++++ Material provided ++++

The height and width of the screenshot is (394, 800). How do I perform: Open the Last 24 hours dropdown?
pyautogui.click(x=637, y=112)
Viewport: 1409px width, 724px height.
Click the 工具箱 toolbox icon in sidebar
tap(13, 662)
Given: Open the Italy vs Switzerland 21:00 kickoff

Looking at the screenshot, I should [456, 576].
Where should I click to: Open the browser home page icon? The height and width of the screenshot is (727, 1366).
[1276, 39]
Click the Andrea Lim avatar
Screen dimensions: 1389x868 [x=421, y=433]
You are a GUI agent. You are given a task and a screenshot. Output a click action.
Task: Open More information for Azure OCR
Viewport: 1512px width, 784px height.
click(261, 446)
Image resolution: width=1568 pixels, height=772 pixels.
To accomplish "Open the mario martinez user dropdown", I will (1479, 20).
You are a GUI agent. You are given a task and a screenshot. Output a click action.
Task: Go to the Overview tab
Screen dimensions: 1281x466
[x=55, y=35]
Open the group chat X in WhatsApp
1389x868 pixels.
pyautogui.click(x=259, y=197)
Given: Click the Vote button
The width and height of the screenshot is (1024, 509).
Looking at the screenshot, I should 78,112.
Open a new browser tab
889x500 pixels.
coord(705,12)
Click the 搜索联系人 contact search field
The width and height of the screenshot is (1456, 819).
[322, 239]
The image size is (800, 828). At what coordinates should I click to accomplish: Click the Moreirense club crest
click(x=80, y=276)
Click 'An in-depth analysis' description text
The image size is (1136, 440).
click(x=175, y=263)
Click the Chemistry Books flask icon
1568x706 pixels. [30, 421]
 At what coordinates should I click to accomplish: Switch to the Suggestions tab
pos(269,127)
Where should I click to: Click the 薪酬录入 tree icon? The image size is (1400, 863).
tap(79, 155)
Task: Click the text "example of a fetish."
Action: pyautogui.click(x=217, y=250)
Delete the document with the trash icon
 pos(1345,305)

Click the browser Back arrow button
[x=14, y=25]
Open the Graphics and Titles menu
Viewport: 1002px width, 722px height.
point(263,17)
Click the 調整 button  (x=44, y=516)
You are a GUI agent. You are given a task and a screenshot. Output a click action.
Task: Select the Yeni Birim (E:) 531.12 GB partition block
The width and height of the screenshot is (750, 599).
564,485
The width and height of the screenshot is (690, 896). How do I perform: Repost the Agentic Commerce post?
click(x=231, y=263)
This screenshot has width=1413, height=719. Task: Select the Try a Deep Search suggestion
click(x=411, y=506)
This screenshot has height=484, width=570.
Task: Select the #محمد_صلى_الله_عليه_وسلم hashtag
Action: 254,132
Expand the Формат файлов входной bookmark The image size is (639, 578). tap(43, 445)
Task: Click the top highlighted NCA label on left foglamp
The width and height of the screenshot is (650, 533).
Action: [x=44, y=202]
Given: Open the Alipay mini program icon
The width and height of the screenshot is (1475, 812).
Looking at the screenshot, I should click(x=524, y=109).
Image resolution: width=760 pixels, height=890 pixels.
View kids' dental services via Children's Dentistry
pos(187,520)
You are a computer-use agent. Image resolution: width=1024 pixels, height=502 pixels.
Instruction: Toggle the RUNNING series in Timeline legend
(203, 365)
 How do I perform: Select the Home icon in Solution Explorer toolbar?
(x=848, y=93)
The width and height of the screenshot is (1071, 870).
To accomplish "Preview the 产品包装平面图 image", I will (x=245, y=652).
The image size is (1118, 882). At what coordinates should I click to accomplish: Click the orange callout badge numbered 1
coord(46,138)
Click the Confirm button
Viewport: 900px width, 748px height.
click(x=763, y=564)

++++

[Prompt]
Copy the entries above exactly. Miss none of them.

[Solution to this problem]
The height and width of the screenshot is (394, 800). How do I perform: Open the Last 24 hours dropdown?
pyautogui.click(x=637, y=112)
Viewport: 1409px width, 724px height.
Click the 工具箱 toolbox icon in sidebar
tap(13, 662)
Given: Open the Italy vs Switzerland 21:00 kickoff

Looking at the screenshot, I should [456, 576].
Where should I click to: Open the browser home page icon? The height and width of the screenshot is (727, 1366).
[1276, 39]
Click the Andrea Lim avatar
Screen dimensions: 1389x868 [x=421, y=433]
You are a GUI agent. You are given a task and a screenshot. Output a click action.
Task: Open More information for Azure OCR
Viewport: 1512px width, 784px height.
click(261, 446)
Image resolution: width=1568 pixels, height=772 pixels.
To accomplish "Open the mario martinez user dropdown", I will (1479, 20).
You are a GUI agent. You are given a task and a screenshot. Output a click action.
Task: Go to the Overview tab
Screen dimensions: 1281x466
[x=55, y=35]
Open the group chat X in WhatsApp
1389x868 pixels.
pyautogui.click(x=259, y=197)
Given: Click the Vote button
The width and height of the screenshot is (1024, 509).
Looking at the screenshot, I should 78,112.
Open a new browser tab
889x500 pixels.
coord(705,12)
Click the 搜索联系人 contact search field
The width and height of the screenshot is (1456, 819).
[322, 239]
The image size is (800, 828). At what coordinates should I click to accomplish: Click the Moreirense club crest
click(x=80, y=276)
Click 'An in-depth analysis' description text
The image size is (1136, 440).
click(x=175, y=263)
Click the Chemistry Books flask icon
1568x706 pixels. [30, 421]
 At what coordinates should I click to accomplish: Switch to the Suggestions tab
pos(269,127)
Where should I click to: Click the 薪酬录入 tree icon? The image size is (1400, 863).
tap(79, 155)
Task: Click the text "example of a fetish."
Action: pyautogui.click(x=217, y=250)
Delete the document with the trash icon
 pos(1345,305)

Click the browser Back arrow button
[x=14, y=25]
Open the Graphics and Titles menu
Viewport: 1002px width, 722px height.
point(263,17)
Click the 調整 button  (x=44, y=516)
You are a GUI agent. You are given a task and a screenshot. Output a click action.
Task: Select the Yeni Birim (E:) 531.12 GB partition block
The width and height of the screenshot is (750, 599).
564,485
The width and height of the screenshot is (690, 896). How do I perform: Repost the Agentic Commerce post?
click(x=231, y=263)
This screenshot has width=1413, height=719. Task: Select the Try a Deep Search suggestion
click(x=411, y=506)
This screenshot has height=484, width=570.
Task: Select the #محمد_صلى_الله_عليه_وسلم hashtag
Action: 254,132
Expand the Формат файлов входной bookmark The image size is (639, 578). tap(43, 445)
Task: Click the top highlighted NCA label on left foglamp
The width and height of the screenshot is (650, 533).
Action: [x=44, y=202]
Given: Open the Alipay mini program icon
The width and height of the screenshot is (1475, 812).
Looking at the screenshot, I should click(x=524, y=109).
Image resolution: width=760 pixels, height=890 pixels.
View kids' dental services via Children's Dentistry
pos(187,520)
You are a computer-use agent. Image resolution: width=1024 pixels, height=502 pixels.
Instruction: Toggle the RUNNING series in Timeline legend
(203, 365)
 How do I perform: Select the Home icon in Solution Explorer toolbar?
(x=848, y=93)
The width and height of the screenshot is (1071, 870).
To accomplish "Preview the 产品包装平面图 image", I will (x=245, y=652).
The image size is (1118, 882). At what coordinates should I click to accomplish: Click the orange callout badge numbered 1
coord(46,138)
Click the Confirm button
Viewport: 900px width, 748px height.
click(x=763, y=564)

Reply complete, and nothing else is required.